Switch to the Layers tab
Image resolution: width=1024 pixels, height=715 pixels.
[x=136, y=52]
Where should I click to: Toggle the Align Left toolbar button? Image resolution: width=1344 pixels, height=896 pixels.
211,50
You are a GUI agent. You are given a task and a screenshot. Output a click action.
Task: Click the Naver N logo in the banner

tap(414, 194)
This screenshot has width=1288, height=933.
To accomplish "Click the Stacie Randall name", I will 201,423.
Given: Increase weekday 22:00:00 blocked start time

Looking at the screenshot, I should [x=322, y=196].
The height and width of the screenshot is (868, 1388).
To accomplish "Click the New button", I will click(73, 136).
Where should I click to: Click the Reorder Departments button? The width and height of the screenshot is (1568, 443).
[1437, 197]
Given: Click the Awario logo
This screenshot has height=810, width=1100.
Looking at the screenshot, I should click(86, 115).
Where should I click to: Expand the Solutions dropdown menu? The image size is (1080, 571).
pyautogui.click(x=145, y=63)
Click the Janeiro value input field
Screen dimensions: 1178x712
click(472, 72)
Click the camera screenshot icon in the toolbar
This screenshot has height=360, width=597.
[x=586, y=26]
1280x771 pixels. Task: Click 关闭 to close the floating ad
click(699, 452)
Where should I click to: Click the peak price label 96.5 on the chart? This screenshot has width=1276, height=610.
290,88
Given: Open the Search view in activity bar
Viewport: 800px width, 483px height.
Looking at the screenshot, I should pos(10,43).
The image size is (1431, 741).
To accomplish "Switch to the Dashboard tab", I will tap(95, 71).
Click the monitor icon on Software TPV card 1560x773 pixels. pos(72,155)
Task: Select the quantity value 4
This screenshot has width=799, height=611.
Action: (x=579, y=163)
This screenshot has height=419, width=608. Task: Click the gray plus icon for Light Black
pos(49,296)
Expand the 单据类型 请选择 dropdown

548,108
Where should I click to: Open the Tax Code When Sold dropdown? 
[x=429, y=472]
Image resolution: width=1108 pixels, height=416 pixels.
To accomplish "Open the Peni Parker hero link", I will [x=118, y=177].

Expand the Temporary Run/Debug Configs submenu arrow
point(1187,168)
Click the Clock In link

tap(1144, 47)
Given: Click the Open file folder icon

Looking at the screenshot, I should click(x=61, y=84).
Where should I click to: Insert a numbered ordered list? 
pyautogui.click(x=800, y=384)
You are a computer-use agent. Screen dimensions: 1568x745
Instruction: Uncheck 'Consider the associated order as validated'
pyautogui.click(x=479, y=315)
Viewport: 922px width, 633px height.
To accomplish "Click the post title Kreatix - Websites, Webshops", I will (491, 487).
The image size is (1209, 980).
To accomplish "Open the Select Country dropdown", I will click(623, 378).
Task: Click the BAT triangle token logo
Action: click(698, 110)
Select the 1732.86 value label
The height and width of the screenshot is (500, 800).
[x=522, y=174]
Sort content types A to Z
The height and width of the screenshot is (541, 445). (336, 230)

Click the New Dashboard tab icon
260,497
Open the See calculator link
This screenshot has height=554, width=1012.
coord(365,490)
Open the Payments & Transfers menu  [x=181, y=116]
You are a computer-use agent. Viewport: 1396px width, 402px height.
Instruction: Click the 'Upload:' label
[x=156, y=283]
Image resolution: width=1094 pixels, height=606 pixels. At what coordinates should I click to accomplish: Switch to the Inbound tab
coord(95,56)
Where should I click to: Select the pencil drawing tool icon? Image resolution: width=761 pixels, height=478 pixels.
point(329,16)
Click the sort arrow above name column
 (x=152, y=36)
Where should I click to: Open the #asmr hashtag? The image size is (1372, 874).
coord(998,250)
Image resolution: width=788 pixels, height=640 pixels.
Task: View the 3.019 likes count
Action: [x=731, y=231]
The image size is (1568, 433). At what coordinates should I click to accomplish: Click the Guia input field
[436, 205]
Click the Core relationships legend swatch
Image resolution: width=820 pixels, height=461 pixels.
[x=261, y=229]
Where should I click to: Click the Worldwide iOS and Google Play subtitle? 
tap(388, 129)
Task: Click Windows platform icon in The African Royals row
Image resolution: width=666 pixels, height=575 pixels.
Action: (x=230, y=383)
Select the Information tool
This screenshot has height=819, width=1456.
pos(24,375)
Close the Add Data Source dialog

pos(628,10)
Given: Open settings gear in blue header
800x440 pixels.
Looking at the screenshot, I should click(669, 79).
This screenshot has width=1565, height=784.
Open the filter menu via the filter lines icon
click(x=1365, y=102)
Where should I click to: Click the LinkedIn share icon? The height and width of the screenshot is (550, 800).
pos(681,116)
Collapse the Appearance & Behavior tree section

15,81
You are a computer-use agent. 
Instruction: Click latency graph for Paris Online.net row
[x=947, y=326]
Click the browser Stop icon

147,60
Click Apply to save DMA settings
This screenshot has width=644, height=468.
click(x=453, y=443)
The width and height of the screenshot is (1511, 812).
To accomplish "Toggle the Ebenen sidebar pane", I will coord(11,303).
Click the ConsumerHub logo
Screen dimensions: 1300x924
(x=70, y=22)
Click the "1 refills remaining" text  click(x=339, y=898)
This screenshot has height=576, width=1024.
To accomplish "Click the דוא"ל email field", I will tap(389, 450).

WORK REQUIRED: Can you rewrite the records starting at the line with "Click the monitor" and ending at the line with "Action: (x=579, y=163)", swapping "monitor" for "display" and leaving everything else as it is?

ANSWER FOR THIS EXERCISE:
Click the display icon on Software TPV card 1560x773 pixels. pos(72,155)
Task: Select the quantity value 4
This screenshot has width=799, height=611.
Action: (x=579, y=163)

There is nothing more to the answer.